*** MATERIALS PROVIDED ***

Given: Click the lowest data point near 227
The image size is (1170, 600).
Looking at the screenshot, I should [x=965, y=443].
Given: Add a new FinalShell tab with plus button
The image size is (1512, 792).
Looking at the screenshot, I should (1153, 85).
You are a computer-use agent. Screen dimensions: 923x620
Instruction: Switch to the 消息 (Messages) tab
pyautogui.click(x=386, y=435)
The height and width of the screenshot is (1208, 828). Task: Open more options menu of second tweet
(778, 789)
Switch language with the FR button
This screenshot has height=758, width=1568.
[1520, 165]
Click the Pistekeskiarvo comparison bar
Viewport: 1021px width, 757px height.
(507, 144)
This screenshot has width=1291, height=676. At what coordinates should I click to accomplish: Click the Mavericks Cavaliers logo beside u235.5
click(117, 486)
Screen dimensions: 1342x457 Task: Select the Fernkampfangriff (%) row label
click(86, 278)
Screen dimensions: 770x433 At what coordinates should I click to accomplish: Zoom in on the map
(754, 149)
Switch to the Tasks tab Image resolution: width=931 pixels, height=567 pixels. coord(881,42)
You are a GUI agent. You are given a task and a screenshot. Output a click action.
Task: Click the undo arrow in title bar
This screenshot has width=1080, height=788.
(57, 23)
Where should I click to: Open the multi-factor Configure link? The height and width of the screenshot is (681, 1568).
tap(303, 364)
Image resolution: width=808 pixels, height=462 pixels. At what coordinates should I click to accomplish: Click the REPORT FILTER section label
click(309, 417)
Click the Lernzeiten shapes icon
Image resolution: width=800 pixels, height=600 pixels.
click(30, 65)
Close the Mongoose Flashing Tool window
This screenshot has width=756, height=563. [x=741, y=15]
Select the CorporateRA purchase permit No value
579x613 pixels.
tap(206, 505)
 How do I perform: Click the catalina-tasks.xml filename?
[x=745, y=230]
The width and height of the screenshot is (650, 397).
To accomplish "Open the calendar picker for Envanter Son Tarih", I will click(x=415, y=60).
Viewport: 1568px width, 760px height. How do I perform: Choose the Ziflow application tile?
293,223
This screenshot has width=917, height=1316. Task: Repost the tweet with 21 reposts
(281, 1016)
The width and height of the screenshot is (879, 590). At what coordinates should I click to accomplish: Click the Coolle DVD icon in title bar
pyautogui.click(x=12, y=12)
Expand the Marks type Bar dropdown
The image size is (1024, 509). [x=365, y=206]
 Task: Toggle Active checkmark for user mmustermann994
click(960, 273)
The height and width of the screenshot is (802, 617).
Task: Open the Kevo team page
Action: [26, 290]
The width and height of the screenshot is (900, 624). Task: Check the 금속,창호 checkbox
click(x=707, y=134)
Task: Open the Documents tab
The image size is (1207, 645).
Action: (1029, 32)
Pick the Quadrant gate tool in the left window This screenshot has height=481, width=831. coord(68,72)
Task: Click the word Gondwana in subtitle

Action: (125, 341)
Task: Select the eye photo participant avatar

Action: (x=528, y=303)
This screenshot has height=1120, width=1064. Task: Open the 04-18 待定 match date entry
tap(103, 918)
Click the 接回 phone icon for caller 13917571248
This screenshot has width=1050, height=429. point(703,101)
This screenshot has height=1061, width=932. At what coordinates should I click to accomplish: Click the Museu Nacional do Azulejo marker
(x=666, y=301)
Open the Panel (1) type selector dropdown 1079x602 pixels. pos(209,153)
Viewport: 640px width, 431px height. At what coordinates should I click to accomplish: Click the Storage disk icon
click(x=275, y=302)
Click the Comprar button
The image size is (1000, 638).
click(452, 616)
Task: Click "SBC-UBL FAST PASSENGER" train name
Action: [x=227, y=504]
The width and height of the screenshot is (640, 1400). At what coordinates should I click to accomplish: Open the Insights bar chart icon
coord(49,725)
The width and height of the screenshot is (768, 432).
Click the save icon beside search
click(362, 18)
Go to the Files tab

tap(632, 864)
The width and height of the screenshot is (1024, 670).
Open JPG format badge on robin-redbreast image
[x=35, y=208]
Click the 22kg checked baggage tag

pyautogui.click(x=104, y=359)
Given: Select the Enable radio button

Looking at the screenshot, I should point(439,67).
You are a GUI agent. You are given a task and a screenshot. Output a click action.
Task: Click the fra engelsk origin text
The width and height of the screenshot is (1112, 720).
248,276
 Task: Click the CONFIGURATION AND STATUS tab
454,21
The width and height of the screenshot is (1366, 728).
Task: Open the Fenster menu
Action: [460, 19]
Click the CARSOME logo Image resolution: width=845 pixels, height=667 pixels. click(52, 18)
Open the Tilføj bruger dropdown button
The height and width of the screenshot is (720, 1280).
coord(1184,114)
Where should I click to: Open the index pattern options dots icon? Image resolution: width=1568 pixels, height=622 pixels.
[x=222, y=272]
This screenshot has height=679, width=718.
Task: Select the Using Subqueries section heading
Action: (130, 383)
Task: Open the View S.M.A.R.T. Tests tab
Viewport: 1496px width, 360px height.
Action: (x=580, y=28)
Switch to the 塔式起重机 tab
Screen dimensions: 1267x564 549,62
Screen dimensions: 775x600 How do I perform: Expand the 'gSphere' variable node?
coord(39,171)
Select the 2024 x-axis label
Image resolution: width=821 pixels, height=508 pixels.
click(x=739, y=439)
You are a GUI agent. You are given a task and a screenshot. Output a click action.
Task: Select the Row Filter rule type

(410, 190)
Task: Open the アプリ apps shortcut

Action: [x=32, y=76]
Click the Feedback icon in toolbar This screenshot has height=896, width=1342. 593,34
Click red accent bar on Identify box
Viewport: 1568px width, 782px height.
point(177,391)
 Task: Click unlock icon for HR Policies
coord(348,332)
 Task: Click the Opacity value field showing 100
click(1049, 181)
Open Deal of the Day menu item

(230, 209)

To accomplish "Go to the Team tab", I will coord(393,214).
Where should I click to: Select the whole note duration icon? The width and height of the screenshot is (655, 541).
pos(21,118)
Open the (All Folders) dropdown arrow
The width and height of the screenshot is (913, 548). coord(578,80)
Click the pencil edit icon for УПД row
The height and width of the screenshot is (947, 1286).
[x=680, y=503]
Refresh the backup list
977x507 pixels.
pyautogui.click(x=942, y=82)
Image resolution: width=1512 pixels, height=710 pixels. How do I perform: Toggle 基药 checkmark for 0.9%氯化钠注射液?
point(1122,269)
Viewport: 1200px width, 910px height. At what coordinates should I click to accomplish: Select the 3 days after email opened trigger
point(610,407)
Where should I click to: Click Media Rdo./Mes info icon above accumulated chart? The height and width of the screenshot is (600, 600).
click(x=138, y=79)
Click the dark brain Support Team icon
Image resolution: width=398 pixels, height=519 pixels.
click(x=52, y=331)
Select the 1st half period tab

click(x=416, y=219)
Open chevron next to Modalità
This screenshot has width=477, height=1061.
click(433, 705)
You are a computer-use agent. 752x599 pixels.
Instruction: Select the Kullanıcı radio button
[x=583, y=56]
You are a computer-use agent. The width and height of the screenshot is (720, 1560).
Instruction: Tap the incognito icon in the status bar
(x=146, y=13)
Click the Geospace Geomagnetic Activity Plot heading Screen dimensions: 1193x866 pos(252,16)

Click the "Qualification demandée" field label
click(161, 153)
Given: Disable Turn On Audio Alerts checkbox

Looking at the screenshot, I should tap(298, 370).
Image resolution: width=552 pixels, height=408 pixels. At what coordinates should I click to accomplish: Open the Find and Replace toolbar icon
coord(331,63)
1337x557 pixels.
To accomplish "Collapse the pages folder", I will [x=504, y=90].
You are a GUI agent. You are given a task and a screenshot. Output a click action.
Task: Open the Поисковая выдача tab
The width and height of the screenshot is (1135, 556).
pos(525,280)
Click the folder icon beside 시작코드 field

***

- **TASK BRIEF**:
The lines to copy run from the start of the records above through the line holding "Switch language with the FR button"; give them exactly, both ends included, and nothing else.

- **SOLUTION**:
Given: Click the lowest data point near 227
The image size is (1170, 600).
Looking at the screenshot, I should [x=965, y=443].
Given: Add a new FinalShell tab with plus button
The image size is (1512, 792).
Looking at the screenshot, I should (1153, 85).
You are a computer-use agent. Screen dimensions: 923x620
Instruction: Switch to the 消息 (Messages) tab
pyautogui.click(x=386, y=435)
The height and width of the screenshot is (1208, 828). Task: Open more options menu of second tweet
(778, 789)
Switch language with the FR button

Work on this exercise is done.